*Provided passage:*
How Database Observability Increases Operational Reliability

Orinal source post by Jonathan Kehayias

Early on in my career as a DBA, I began to realize I wasn’t a Database Administrator as much as the Default Blame Acceptor for nearly any application problem. Let’s face it—the first thing blamed when there’s an issue is typically going to be the database, and it’s a “guilty until proven otherwise” situation. More specifically, when something is “slow” or the performance isn’t what’s expected, the database is often one of the first suspects.

Years ago, the same thing happened with virtualization and storage just as frequently, though changes over time have reduced blame on these areas. What’s truly interesting is though the sizes of data have grown exponentially over time, the performance expectations have only gotten tighter and shorter for response times.

If you were to ask your business how fast a given process should run, what would the answer be? What about how much of the hardware they should be utilizing? Have you ever considered how the answers to these questions has changed over time, or even more importantly, how they might change in the future?

I personally like to think of my job as future-proofing systems from unexpected problems, but this isn’t always possible since circumstances and situations nobody would have ever imagined happening can always pop up. The evaluation of cost vs. benefit vs. risk also sometimes determines the risk is incredibly low compared to the cost of eliminating the risk and the potential benefit it might provide. But how exactly do you quantify the various portions of this equation?

Here’s what the Army Reserve taught me about cost vs. benefit vs. risk

To put it simply, to calculate costs compared to the benefit and risk, you must have a full view of what’s happening.

In addition to being an IT consultant, I’ve also been a member of the Army Reserve for more than half of my life. Almost every aspect of military operations, both in peacetime and wartime, is governed by the same basic evaluations I mentioned above. Risk assessments are a part of every decision made, every class taught, practically every event the military does (even conducting morning physical training). Everything has a risk assessment and an after-action review and applies past lessons learned to minimize the risk of loss, degradation in performance, or risk of failure of the mission/task to be conducted.

How do the risks get identified, though? It’s based on the mission/task at hand. It changes with the environment. What was potentially a low risk in garrison could be a medium or high risk in the field. Sometimes, it’s based entirely on a review of others’ failures and not based on direct experience. In a nutshell, it’s complex and requires full observability built over time and across multiple different areas of review; much like the world of IT.

There’s an old proverb that says, “You are only as strong as your weakest link.” In combat, the most important asset isn’t the infantryman on the front lines or the artillery providing indirect fire—it’s the supply lines necessary to replenish those other units when their initial supplies carried into the field become exhausted.

*Exercise instructions:* Resume the database observability article after its final sentence and keep writing it in the same voice.

*Dataset:*

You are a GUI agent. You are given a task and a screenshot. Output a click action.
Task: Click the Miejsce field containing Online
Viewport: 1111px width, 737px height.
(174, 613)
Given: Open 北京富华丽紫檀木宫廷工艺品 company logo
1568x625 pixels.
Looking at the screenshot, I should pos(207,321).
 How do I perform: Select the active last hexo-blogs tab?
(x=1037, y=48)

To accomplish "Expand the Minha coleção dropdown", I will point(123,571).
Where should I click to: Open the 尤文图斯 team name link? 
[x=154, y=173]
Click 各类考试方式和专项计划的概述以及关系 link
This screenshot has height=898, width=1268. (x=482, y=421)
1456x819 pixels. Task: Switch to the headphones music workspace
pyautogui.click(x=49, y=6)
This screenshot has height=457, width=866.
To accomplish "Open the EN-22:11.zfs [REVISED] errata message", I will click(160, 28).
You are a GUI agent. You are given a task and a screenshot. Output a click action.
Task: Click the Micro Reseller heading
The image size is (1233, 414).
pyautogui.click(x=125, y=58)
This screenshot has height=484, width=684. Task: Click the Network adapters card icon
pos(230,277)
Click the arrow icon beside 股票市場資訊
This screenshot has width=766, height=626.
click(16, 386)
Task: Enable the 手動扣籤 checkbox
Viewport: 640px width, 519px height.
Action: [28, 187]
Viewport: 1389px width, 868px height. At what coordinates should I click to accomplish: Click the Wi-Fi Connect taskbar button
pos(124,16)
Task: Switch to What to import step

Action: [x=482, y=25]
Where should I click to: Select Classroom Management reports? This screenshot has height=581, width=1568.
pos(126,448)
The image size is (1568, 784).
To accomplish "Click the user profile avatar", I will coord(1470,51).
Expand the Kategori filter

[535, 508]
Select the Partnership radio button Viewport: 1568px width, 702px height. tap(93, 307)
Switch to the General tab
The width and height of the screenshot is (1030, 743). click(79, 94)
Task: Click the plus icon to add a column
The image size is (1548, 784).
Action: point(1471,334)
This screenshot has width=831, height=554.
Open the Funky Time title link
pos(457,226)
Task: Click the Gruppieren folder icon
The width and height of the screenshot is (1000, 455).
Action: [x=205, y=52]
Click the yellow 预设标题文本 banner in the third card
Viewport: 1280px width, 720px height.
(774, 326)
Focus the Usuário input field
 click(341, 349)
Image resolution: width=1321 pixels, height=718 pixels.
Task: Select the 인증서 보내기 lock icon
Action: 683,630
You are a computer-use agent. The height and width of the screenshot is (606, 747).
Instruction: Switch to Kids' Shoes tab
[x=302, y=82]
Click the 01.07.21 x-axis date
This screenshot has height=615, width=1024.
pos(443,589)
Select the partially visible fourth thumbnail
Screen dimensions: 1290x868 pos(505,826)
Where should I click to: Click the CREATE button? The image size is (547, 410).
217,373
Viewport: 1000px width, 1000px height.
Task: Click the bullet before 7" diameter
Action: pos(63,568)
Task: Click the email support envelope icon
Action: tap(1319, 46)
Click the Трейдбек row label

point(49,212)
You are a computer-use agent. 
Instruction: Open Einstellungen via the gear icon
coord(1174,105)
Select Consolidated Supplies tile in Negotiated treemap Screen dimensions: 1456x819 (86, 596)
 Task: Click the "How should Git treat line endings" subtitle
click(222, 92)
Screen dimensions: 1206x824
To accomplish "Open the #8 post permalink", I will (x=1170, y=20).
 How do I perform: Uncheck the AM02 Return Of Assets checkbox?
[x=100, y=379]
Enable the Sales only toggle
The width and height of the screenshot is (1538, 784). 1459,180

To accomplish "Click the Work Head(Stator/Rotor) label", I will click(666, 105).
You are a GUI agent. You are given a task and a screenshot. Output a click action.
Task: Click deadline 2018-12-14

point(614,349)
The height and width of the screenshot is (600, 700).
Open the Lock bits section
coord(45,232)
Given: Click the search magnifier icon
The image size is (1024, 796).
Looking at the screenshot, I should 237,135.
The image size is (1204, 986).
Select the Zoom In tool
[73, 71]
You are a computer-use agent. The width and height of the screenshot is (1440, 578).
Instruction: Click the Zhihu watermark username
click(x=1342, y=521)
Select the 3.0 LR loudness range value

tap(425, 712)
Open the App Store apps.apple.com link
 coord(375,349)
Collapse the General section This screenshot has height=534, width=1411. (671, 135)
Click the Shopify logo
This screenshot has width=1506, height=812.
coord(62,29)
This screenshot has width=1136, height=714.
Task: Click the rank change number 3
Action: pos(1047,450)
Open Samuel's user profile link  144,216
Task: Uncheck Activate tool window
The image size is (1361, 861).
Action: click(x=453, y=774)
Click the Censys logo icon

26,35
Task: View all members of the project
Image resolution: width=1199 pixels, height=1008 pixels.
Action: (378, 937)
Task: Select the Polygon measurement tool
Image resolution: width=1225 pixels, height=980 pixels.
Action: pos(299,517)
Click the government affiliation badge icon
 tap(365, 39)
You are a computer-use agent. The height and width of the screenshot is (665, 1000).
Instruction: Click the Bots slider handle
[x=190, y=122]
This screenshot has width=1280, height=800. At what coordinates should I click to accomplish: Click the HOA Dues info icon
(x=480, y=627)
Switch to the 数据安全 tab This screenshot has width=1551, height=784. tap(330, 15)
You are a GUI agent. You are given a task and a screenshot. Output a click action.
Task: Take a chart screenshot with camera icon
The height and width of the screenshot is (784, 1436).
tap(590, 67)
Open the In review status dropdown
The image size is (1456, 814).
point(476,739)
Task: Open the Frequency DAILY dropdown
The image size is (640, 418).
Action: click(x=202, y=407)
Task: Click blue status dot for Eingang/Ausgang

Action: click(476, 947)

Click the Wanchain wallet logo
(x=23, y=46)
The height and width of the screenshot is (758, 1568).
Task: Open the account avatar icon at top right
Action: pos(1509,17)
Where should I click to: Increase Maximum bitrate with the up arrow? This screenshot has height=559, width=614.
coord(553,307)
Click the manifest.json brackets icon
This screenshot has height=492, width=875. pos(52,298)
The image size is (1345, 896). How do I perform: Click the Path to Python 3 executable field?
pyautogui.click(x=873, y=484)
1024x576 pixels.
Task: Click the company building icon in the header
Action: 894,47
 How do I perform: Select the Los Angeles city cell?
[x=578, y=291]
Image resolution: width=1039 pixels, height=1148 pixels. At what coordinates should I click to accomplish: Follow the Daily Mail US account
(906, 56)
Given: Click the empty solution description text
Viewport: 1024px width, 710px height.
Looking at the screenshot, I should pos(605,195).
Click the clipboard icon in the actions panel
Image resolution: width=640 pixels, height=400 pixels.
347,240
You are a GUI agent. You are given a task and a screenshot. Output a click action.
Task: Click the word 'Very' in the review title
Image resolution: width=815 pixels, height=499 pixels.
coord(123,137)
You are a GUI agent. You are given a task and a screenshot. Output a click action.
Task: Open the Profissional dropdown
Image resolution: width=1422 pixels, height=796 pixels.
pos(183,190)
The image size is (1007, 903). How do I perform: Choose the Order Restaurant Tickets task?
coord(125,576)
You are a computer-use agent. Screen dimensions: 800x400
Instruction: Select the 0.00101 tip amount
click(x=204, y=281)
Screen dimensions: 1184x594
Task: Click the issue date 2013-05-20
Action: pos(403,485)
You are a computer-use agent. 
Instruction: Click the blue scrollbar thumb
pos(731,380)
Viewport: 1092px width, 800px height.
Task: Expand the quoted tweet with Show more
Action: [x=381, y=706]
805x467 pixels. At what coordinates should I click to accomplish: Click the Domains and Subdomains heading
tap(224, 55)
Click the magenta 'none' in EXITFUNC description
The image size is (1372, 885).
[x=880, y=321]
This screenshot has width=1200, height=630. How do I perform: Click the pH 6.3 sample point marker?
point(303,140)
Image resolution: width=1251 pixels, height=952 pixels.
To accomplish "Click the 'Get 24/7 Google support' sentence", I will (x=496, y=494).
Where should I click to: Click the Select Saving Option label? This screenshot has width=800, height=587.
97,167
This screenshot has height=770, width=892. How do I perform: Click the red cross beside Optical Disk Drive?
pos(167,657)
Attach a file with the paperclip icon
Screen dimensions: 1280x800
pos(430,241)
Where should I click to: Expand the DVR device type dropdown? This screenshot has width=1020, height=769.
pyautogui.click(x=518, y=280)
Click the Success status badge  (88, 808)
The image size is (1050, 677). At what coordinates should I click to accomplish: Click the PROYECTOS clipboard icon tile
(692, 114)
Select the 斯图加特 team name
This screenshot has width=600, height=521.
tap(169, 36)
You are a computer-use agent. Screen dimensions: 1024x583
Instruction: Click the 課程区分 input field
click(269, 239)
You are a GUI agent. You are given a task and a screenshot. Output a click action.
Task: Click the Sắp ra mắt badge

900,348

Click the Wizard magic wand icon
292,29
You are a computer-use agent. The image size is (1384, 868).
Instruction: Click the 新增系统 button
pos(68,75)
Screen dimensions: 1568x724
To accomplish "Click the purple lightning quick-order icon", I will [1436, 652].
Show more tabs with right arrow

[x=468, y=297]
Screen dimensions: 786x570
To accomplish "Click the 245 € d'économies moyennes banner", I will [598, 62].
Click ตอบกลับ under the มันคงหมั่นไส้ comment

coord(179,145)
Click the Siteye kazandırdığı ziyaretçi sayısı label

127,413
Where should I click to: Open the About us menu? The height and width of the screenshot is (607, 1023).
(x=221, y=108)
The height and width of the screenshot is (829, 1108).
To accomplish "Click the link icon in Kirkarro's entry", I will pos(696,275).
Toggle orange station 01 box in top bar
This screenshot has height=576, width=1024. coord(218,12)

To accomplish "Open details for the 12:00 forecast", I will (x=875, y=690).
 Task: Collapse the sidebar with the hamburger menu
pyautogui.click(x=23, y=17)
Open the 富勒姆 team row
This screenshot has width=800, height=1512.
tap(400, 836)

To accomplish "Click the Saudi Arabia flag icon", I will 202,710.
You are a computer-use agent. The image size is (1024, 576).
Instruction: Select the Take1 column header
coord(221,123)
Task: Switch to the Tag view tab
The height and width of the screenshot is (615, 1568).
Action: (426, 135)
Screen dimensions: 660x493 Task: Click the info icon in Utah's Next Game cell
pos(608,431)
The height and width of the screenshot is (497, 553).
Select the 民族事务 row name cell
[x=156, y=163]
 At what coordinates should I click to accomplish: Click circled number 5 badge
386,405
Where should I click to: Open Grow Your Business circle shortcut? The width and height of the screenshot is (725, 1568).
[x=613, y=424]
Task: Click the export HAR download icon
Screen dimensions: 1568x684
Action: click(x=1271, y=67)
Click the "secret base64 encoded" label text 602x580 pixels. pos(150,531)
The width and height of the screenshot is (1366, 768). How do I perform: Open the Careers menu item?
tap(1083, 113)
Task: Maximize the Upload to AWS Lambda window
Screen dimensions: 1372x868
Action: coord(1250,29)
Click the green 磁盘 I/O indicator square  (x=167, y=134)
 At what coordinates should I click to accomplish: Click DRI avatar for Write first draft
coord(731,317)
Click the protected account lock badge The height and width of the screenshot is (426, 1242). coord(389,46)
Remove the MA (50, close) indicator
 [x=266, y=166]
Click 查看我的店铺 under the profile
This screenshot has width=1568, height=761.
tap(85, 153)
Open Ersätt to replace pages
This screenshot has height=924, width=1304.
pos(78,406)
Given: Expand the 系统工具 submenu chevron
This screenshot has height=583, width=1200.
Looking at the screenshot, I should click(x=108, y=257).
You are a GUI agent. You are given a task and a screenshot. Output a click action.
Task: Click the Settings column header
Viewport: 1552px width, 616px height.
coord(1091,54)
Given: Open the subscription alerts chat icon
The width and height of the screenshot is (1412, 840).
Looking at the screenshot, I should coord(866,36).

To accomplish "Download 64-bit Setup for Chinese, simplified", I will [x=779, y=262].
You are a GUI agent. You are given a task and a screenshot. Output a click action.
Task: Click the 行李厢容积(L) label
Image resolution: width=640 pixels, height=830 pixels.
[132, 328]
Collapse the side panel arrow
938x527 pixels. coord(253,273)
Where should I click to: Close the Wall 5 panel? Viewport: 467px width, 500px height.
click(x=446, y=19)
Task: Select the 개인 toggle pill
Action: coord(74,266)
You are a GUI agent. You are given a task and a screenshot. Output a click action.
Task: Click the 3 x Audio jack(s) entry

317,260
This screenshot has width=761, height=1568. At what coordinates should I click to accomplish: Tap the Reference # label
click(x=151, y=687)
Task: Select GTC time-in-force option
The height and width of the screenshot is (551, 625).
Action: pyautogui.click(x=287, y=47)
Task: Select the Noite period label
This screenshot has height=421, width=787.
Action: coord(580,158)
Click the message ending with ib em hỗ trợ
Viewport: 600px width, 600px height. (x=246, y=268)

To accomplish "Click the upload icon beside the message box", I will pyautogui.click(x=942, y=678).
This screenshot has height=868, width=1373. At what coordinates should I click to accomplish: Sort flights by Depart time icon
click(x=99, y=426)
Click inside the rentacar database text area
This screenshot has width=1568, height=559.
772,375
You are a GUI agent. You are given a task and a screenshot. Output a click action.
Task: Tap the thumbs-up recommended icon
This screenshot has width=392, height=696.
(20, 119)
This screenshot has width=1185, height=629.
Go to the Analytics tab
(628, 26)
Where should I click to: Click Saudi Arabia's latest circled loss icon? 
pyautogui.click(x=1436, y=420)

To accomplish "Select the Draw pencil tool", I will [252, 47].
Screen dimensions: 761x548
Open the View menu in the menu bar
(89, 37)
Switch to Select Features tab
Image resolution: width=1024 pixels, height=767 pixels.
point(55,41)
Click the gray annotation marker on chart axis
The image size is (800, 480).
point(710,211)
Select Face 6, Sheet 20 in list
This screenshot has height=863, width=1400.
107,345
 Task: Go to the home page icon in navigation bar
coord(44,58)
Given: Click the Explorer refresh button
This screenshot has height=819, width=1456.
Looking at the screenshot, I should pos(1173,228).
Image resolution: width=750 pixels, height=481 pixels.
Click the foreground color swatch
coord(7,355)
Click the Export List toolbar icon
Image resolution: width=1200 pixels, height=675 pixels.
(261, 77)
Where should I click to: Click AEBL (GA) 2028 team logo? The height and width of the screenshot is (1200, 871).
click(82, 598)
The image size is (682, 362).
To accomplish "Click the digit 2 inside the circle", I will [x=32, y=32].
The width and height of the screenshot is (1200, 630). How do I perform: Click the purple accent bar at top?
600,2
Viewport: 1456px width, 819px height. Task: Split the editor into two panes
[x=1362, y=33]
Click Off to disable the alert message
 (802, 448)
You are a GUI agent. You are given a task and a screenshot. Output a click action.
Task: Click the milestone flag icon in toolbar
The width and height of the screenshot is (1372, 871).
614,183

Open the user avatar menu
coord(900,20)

*Task answer:*
This has been proven time and time again. One could argue without access to the data stored in a database, the best written application in the world can’t function. Imagine all the code, compute power in the cloud, or microservices architectures in the middle tier unable to accomplish their mission because they aren’t being supplied with the data necessary to perform their operations.

It isn’t effective in combat to simply think supplies will be there when you need them; there’s a huge infrastructure built around projecting the requirements, determining how to get them where they should be efficiently, and monitoring those activities to ensure the expected outcome occurs.

Sometimes, it only takes a minor disruption in the flow to create catastrophic results. Something as simple as a flat tire on a vehicle could result in hours of delays. Often, there’s a plan designed around such situations with the expectation of minimizing the impact of any single event or failure, but this isn’t always the case. For example, if there’s a convoy carrying materials to the front lines and a vehicle breaks down, does the entire convoy stop while it recovers, or does the vehicle sit to the side while everything else continues past it?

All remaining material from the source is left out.